## REQUEST:
Recast the lines of these entries as a Markdown table with the columns Row and Text, leaving out blank lines. Begin at the line that contains "Installationen (1111, 38)" and stop after the line that contains "Startseite (802, 38)".

## EXERCISE MATERIAL:
━━━
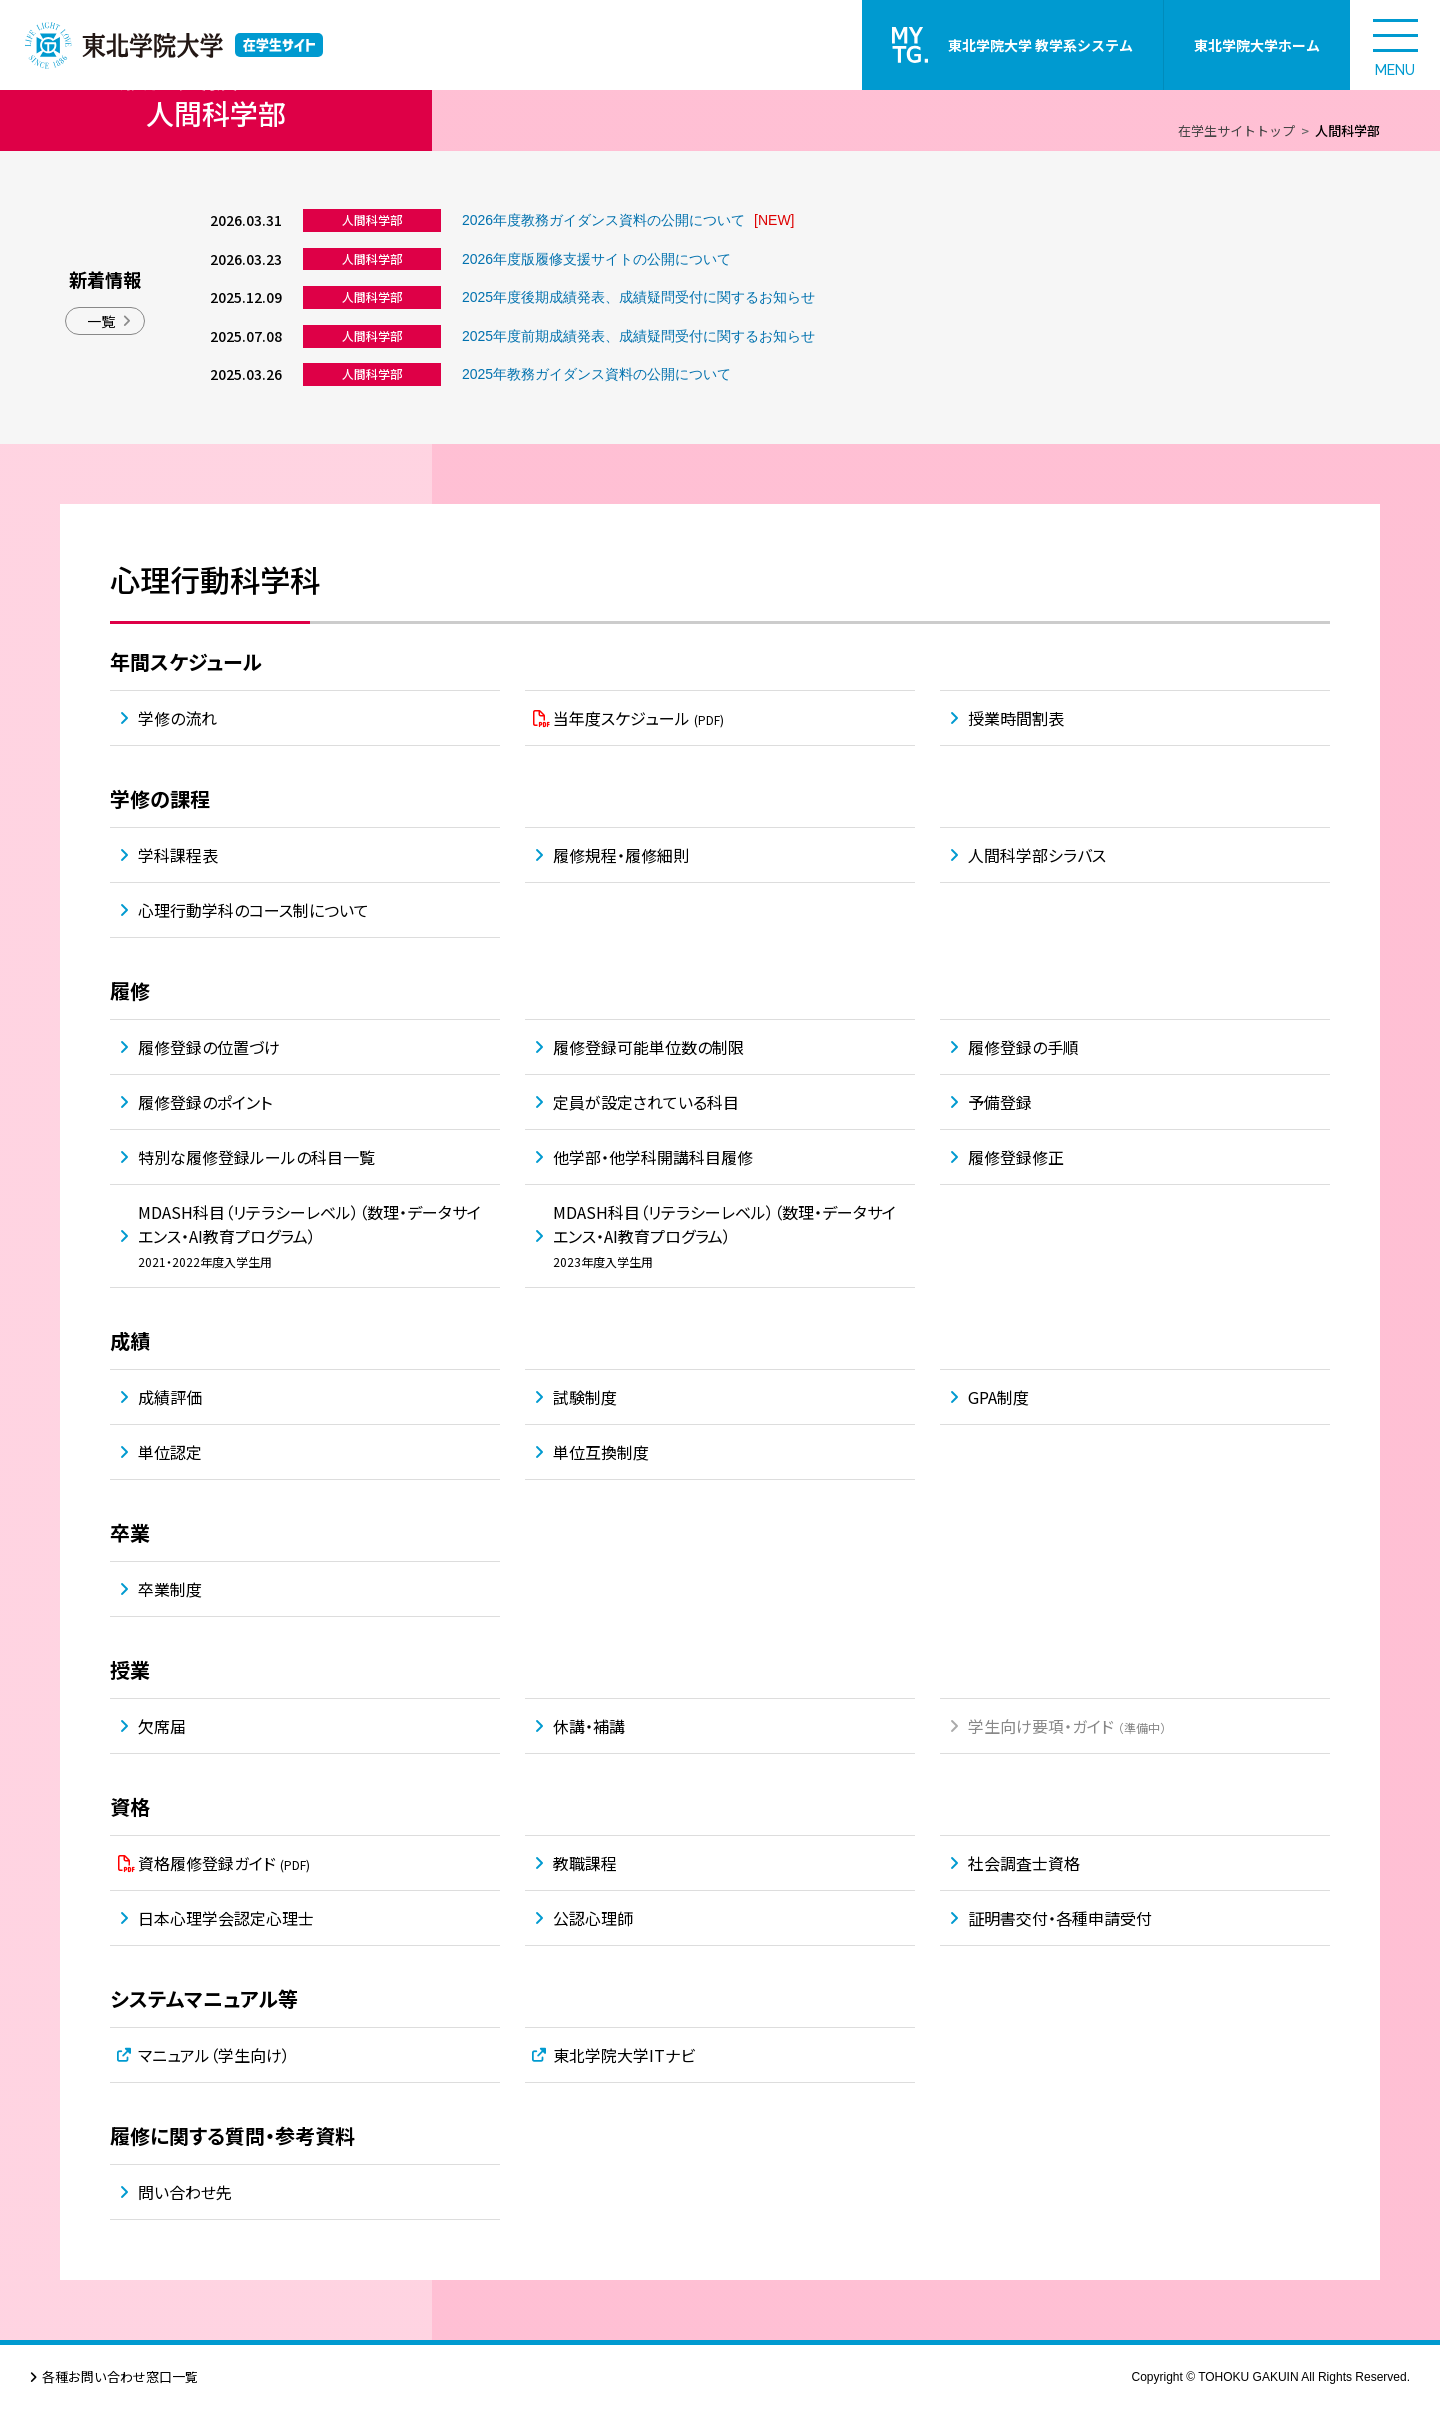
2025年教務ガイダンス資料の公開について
━━━
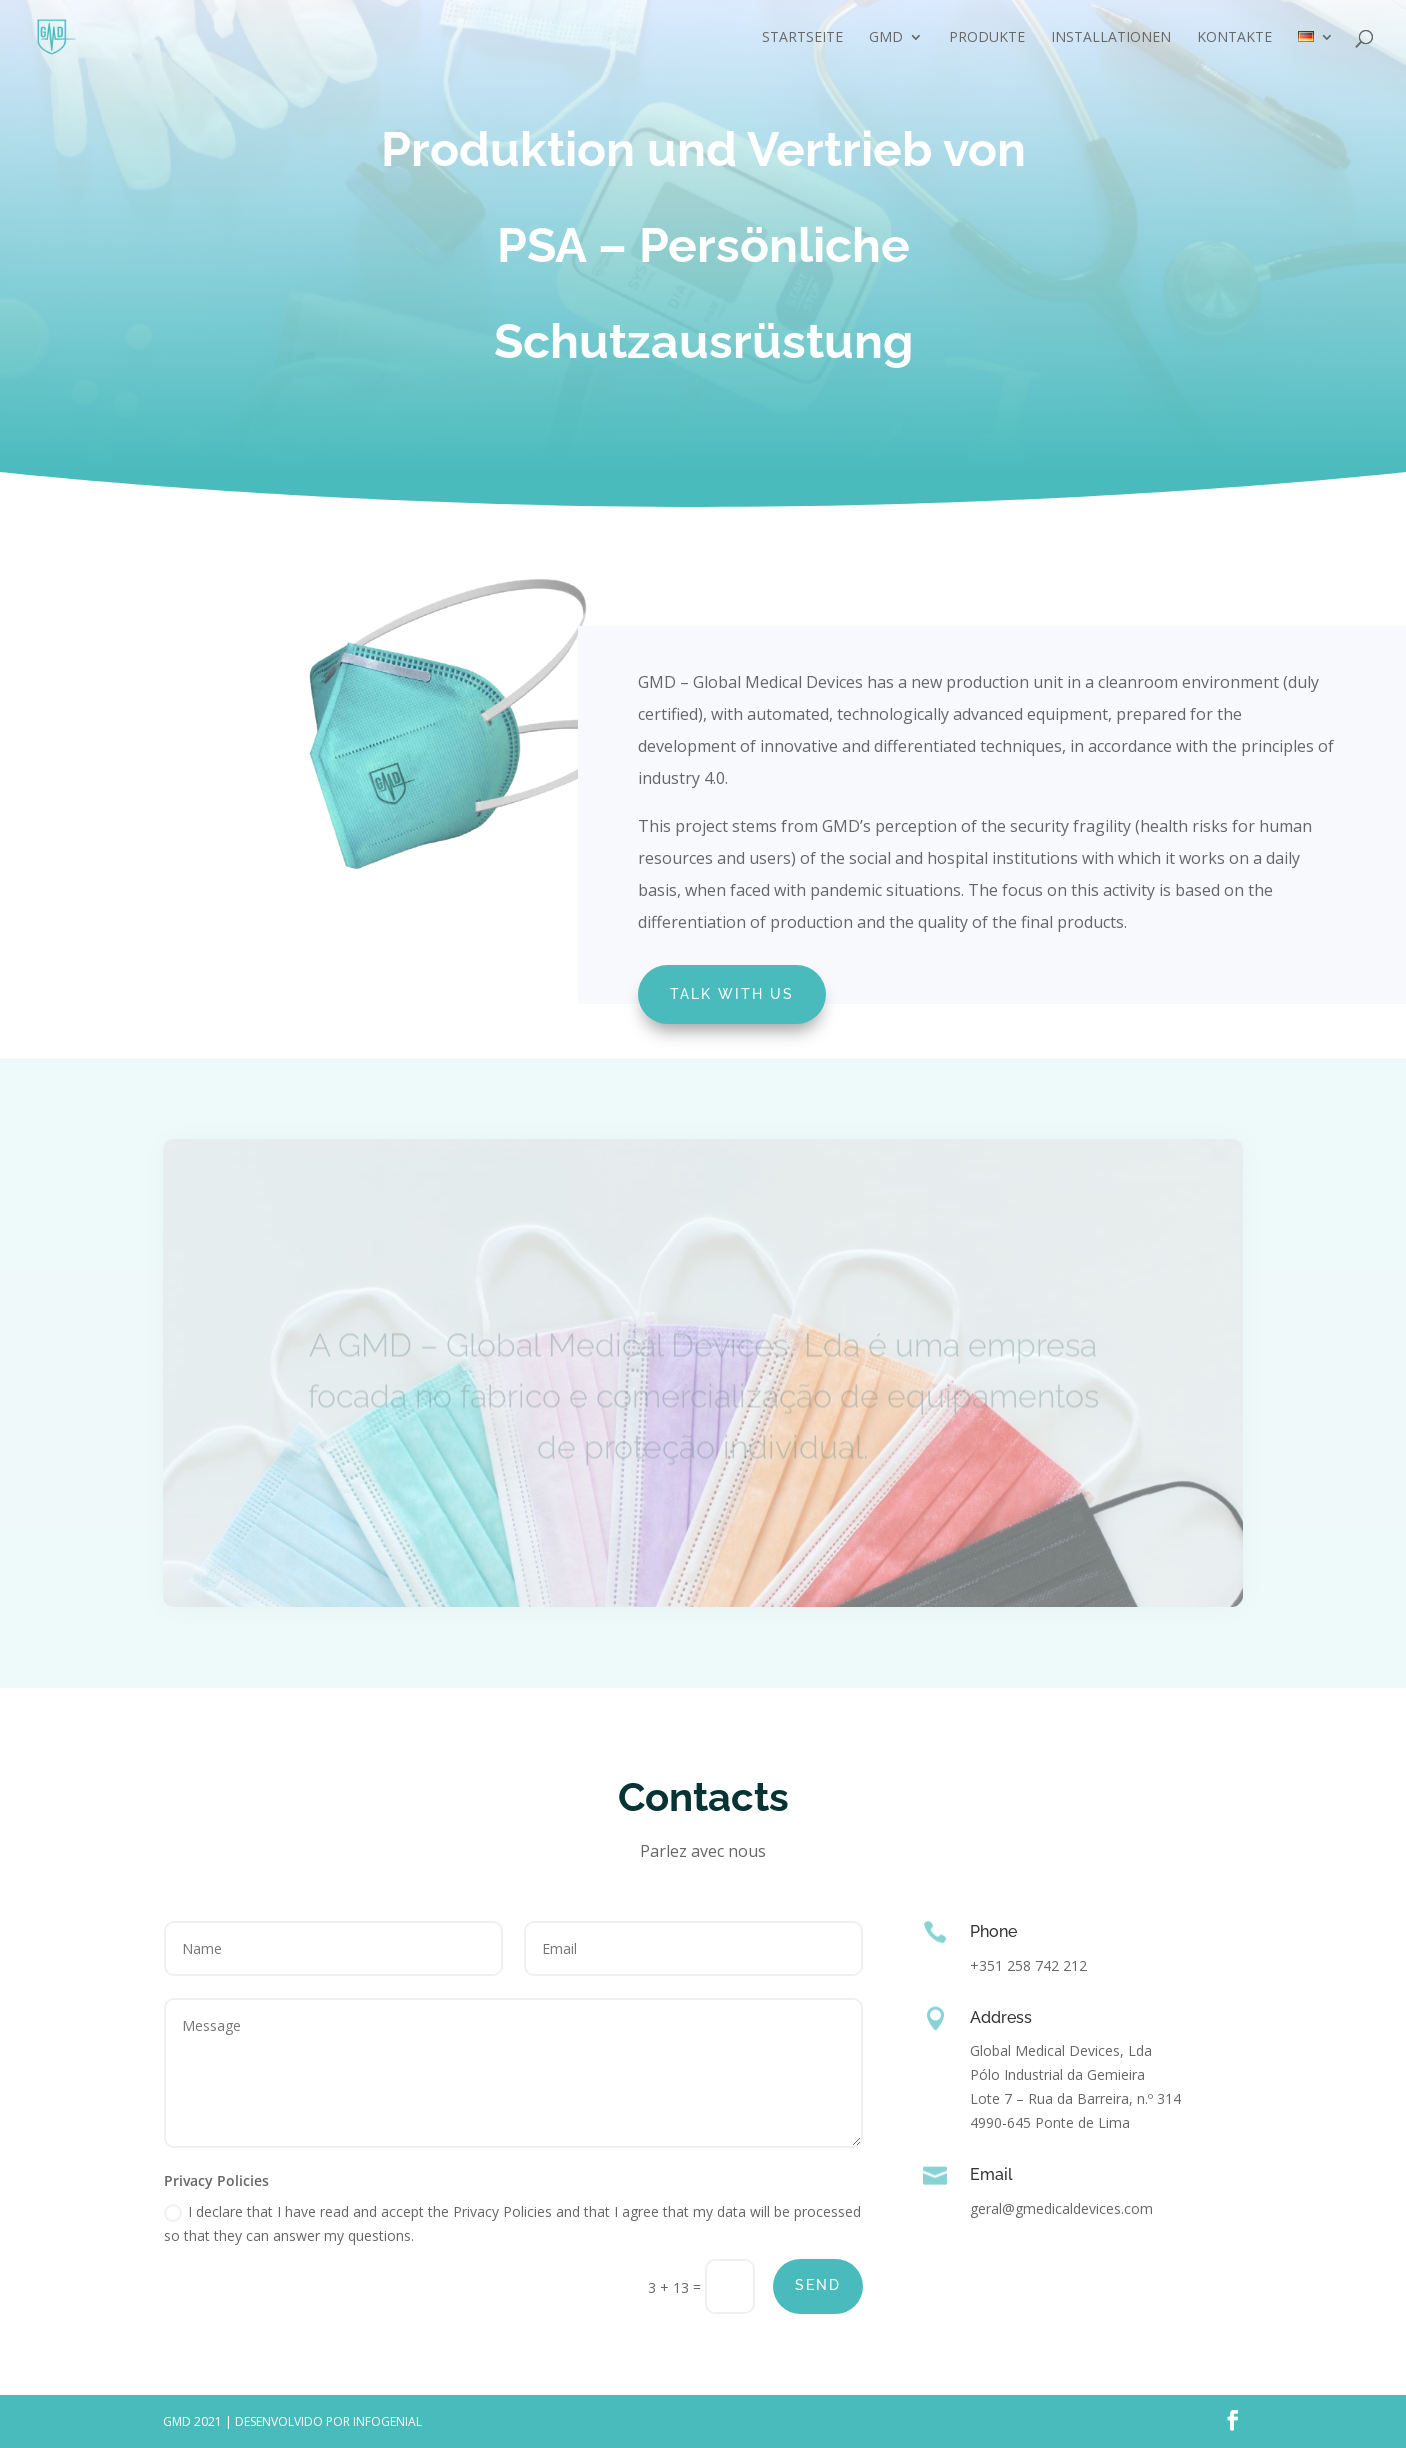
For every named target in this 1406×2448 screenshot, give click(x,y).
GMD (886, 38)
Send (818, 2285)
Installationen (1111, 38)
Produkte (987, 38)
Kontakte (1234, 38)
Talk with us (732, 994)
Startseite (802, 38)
━━━
## COMPLETED TASK:
| Row | Text |
|---|---|
| 1 | Installationen (1111, 38) |
| 2 | Produkte (987, 38) |
| 3 | Kontakte (1234, 38) |
| 4 | Talk with us (732, 994) |
| 5 | Startseite (802, 38) |